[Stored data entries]
-*-*-

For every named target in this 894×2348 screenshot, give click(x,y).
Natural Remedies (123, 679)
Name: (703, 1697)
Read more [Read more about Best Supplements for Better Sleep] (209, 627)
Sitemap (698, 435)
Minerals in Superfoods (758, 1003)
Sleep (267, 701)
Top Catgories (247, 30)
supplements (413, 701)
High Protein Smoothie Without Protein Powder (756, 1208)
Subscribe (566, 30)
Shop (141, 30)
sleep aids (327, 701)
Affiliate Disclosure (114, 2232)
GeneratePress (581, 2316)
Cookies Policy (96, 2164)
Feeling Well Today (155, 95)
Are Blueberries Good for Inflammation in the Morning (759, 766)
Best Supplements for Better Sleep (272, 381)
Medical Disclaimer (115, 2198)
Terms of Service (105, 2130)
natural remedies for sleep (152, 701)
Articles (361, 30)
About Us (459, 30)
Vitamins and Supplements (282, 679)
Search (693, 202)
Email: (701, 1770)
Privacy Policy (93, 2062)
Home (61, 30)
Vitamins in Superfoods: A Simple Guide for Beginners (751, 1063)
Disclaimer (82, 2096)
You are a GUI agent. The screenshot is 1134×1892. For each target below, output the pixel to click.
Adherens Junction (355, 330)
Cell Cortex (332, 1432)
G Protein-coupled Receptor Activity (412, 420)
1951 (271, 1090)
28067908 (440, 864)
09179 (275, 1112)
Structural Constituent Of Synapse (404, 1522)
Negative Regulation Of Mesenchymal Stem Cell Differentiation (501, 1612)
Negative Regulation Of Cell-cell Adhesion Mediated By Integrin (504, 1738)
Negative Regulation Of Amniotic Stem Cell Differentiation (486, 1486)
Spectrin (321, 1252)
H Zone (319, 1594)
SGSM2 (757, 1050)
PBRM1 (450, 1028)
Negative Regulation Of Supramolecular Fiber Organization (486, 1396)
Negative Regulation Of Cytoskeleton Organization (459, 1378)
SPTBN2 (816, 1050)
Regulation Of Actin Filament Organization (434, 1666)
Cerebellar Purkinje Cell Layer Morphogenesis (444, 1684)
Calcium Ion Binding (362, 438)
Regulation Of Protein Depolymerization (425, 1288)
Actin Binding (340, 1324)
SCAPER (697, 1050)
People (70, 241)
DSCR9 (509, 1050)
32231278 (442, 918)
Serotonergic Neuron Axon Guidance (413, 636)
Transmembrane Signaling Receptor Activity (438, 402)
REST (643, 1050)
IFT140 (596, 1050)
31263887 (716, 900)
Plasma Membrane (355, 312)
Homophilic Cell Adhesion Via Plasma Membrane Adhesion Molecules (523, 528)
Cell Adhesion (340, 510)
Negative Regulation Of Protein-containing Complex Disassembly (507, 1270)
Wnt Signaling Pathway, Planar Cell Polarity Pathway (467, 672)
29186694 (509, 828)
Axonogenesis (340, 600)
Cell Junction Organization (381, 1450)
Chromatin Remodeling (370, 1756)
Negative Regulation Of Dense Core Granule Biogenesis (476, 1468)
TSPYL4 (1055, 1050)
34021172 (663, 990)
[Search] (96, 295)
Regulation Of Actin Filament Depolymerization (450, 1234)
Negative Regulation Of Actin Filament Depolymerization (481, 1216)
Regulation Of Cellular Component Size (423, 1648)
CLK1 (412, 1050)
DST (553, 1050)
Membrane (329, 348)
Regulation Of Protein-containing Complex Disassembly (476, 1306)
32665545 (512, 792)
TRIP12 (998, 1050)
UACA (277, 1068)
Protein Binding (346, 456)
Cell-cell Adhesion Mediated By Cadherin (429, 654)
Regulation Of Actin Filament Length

-*-*-

What is needed.
Starting with the line that holds "31263887 (716, 900)" and ending with the line that holds "Axonogenesis (340, 600)", retype every line in the data above exactly, and nothing else.

Problem solution.
31263887 (716, 900)
Plasma Membrane (355, 312)
Homophilic Cell Adhesion Via Plasma Membrane Adhesion Molecules (523, 528)
Cell Adhesion (340, 510)
Negative Regulation Of Protein-containing Complex Disassembly (507, 1270)
Wnt Signaling Pathway, Planar Cell Polarity Pathway (467, 672)
29186694 (509, 828)
Axonogenesis (340, 600)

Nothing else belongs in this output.